Last year with the full-strength Oxaliplatin, some rounds I only had a couple days where my symptoms were really low and by the4th round, the pins and needles and trouble swallowing never fully disappeared. Actually, after round 4 last year, I was so wrecked I asked to be done after round for or to at least have for a week off over Christmas to get me through rounds 5 & 6 and they ended up letting me have it and when I went back the following week, my absolute neutrophil count was too low for chemo so I had to wait another week and ended up having 2 weeks off between rounds 4 and 5. Then we lowered my dosage of Oxaliplatin for rounds 5 & 6 and dropped it entirely for rounds 7 & 8.

As much as I feel better than I did last year, my body never truly had enough time to recover from last year and my neutrophils weren't great when I started chemo and quite a bit of my other bloodwork is either high or low.

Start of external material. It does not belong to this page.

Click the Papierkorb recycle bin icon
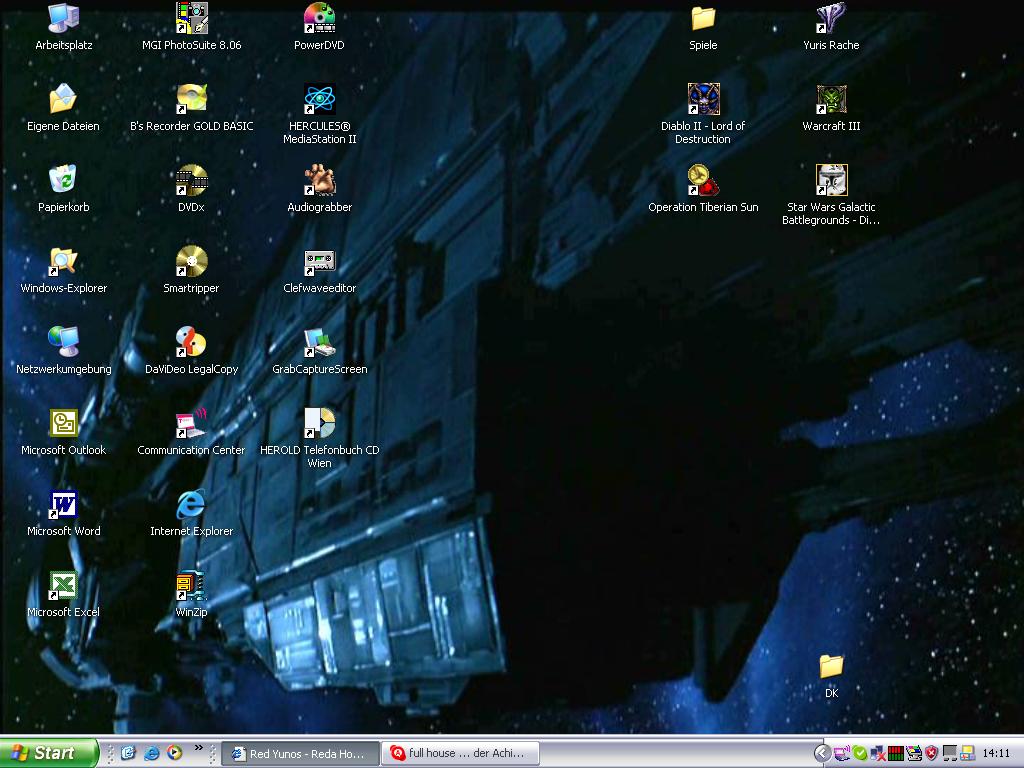Viewport: 1024px width, 768px height. click(63, 180)
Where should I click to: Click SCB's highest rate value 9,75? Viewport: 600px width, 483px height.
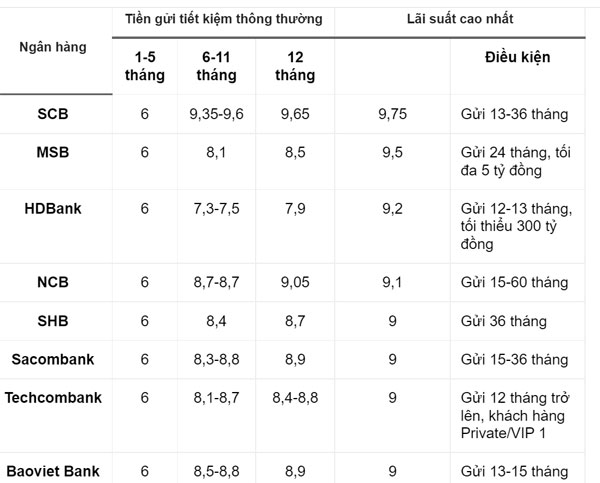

When I had bloodwork done and went for a follow-up with my oncologist on Thursday last week, my neutrophils were at 1. Generally that is the cut-off for chemo but luckily I still had between Thursday and yesterday and we were pretty sure they would go up at least a little before chemo and they did. 

Unfortunately, because they are so low and we really don't want to miss any weeks at all until I make it through all 6 cycles, they had to adjust my medication because my levels drop between rounds. So, they added on fluids prior to chemo because I'm having trouble staying hydrated. They also lowered my Oxaliplatin and dropped my 12 minute bolus of Flourouracil. Hopefully that helps me recover enough between cycles that I don't need to miss any cycles. 

I'm disappointed. I'm disappointed that we had to lower my meds after starting lower this year. I'm disappointed that my body is struggling with the treatment. I wish I could do something to fix it but it's out of my hands. I just have to move around and get some exercise but otherwise rest, eat healthy, take my vitamins, stay hydrated and positive and hope that it's enough. I'm doing my best to stay positive and support my body through this so that I'm on the winning side of this battle.

On the bright side, my symptoms are way lower and more tolerable and while they are still there, I am feeling ok when I would normally be really pretty rough today. We will see how the next few days go but I'm grateful that I'm not in too rough of shape since it will be a busy week with Thanksgiving and visiting family.

I hope that everyone has time with people that are important to them and has things they are grateful for this Thanksgiving season.